Nathan slips on his watch. "So if my father didn't come down, who sprang me?"
The property man shrugs. "Someone from your office. Very good-looking. You have a new secretary? She said your people called your accountant."
"My accountant?" He has never had a need.
"She brought down your tax returns. Isn't that all they wanted?
Nathan holds his breath. He hasn't filed a return in three or four years.
"What did she look like?"
"Chinese, or Japanese, or something. Great legs."
Nathan squints at the ceiling. "One of Chang's?" he considers.
"Whose?"
Nathan waves his hand. "No, never mind." He bends and snakes his shoelaces through their eyelets and crosses them and ties them. "Okay," he tells himself. He brings up twelve messages on his beeper, Serena, Serena, Amparo. What was Regina Nunez saying about her? Errol Santos. And now Chang. He erases them all. "Okay."
Harry says, "No need to hurry away."
Nathan eyes the wire cage. "I'd better go."
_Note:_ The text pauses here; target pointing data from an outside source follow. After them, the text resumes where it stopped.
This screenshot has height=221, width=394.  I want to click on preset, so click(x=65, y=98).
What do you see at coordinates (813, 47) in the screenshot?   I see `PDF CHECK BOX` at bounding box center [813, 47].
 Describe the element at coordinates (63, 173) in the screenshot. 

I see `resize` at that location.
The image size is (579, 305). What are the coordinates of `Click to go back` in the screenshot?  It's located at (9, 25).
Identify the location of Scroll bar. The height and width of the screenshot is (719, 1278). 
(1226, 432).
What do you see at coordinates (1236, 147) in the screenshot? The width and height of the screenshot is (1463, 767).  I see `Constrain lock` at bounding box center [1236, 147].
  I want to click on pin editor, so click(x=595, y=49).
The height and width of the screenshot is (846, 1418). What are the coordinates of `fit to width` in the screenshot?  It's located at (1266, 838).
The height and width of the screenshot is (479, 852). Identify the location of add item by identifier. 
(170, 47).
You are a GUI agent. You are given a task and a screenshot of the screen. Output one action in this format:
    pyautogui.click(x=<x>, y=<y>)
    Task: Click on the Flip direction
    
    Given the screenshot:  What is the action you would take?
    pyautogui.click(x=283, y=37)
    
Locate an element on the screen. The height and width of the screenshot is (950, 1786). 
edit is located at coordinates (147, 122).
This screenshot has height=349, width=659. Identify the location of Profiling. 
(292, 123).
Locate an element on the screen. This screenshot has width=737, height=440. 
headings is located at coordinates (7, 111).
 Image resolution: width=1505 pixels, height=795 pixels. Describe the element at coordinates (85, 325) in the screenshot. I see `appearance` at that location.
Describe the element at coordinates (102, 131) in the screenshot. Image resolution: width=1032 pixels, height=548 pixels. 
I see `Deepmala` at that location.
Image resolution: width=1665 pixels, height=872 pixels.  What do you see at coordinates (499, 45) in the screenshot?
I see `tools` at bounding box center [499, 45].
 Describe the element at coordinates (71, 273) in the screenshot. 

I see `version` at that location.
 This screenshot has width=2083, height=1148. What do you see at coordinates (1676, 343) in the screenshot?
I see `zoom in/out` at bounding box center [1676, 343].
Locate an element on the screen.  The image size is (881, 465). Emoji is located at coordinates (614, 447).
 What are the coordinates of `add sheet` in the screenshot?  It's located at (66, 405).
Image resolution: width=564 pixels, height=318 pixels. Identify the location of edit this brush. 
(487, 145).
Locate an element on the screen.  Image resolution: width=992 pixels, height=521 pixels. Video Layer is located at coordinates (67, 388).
As he gets to the door Harry calls out. "You watch yourself, now. You know what I'm saying."
In continuous guerrilla assaults the rain and snow combine forces. The wind juggles it all back in a swirling stew of grit and road grease. Overhead the sky is the color of bruise, a vertical massing of purple and blue eddies. The storm that came all at once yesterday afternoon and just as quickly seemed to pull apart must be traveling in a circle: the real onslaught is upon us.